Gartner says advanced persistent threats are over-hyped and distracting.
Advanced persistent threats was a controversial term used to describe multi-vector attacks.
Distinguished analyst John Pescatore said adding more layers of defence does not necessarily increase security in line with threats.
He said that the most important issues were the vulnerabilities and the techniques used to exploit them, not the country that appears to be the source of an advanced persistent threat.
“The major advance in new threats has been the level of tailoring and targeting, these are not noisy, mass attacks that are easily handled by simple, signature-dependent security approaches," Pescatore said.
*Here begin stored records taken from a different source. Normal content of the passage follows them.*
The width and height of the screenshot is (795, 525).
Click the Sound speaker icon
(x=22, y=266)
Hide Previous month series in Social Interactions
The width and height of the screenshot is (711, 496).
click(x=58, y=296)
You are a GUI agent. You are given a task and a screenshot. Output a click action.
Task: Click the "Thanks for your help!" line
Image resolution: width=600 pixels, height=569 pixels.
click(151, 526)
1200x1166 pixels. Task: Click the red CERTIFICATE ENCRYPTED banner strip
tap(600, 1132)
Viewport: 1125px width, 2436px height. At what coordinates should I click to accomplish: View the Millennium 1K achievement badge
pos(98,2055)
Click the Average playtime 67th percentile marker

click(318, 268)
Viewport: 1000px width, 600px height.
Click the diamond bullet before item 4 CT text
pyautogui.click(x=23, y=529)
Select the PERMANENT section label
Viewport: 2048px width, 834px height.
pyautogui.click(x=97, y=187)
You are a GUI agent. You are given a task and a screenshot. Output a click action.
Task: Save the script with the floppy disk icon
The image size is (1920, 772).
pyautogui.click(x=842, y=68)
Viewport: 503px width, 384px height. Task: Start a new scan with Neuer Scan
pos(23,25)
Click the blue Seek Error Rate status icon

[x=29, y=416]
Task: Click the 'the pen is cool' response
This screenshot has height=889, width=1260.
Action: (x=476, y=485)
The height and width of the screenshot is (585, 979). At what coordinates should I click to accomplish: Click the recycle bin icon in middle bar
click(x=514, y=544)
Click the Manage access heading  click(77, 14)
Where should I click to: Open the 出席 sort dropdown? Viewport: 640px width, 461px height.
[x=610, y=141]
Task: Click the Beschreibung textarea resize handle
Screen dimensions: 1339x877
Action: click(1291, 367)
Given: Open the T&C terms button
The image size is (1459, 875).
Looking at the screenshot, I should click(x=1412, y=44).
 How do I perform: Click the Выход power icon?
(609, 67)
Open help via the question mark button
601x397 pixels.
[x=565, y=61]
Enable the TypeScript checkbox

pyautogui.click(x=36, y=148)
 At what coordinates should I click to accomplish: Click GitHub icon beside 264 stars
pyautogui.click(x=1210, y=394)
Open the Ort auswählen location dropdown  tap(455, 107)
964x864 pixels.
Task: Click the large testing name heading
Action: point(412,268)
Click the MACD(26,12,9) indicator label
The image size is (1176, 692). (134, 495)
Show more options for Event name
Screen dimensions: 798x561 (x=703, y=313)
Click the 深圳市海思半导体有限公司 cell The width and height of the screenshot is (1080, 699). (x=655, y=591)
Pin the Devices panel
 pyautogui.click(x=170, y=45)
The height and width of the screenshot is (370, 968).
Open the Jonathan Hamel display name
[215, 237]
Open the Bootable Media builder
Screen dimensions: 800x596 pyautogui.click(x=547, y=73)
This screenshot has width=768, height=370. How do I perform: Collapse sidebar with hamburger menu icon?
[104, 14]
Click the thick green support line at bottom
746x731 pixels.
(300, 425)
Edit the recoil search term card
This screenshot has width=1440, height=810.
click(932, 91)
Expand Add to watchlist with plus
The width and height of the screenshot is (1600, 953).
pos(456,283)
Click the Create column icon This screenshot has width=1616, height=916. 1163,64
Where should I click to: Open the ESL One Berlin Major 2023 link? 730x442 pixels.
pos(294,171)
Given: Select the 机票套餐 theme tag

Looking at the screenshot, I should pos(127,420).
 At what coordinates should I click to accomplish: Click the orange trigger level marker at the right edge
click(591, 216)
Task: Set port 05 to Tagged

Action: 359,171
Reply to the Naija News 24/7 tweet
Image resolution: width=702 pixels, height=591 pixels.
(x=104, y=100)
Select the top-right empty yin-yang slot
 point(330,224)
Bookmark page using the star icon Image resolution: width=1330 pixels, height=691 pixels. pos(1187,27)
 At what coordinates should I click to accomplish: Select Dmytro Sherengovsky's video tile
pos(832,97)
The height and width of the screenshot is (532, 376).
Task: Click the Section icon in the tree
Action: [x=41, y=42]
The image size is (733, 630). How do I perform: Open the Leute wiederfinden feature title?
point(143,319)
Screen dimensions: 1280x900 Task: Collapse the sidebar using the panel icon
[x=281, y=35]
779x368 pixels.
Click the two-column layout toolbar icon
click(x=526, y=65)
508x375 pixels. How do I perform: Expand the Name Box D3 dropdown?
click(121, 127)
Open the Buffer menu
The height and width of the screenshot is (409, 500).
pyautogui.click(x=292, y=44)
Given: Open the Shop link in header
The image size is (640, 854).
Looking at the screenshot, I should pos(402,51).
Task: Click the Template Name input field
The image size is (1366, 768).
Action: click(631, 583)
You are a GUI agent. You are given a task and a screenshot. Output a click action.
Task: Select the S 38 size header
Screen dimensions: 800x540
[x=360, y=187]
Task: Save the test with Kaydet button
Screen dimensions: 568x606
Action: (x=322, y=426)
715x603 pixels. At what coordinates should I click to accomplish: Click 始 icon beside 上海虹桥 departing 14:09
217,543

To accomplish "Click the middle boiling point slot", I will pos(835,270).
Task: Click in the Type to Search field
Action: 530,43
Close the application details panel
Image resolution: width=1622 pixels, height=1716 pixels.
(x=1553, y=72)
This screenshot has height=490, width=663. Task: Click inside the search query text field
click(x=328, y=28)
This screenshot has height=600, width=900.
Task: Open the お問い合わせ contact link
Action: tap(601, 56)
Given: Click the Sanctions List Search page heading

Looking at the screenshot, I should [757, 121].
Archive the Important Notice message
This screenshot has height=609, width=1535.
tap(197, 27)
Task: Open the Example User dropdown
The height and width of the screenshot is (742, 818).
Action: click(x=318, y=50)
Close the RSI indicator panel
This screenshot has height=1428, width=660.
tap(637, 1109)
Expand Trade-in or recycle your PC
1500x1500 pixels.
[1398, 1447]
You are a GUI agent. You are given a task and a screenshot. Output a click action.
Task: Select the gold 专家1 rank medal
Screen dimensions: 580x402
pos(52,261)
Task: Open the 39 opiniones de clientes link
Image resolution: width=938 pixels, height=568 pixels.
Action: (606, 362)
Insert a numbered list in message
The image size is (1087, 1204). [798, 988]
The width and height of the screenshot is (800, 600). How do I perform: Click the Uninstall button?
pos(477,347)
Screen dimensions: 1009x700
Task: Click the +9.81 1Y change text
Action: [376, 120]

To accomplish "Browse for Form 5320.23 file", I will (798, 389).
“Targeted attacks are penetrating standard levels of security controls and causing significant business damage to organisations that do not evolve their security controls.
“Organisations need to focus on reducing vulnerabilities and increasing monitoring capabilities to deter or more quickly react to evolving threats."
Gartner said the threats were best fought with security in-depth, more staff, specialised threat detection, network forensics and situational awareness technologies.
Lance James, director of intelligence at Vigilant said reporting of advanced persistent threats had increased this year.
“APTs have been around for a long time. The information security community has been playing catch-up against a surge of cyber crime that started around 2003," he said.
"We're technically becoming proficient and effective in identifying and preventing them, but many companies were not, and still are not, equipped to detect these threats, nor were they ready to announce such breaches publicly."
Frank Coggrave, general manager of EMEA at Guidance Software, said organisations must focus on incident response plans to mitigate breaches.
“Organisations can then establish where the attacks have come from and ensure rapid reaction and diligence in dealing with the threat.”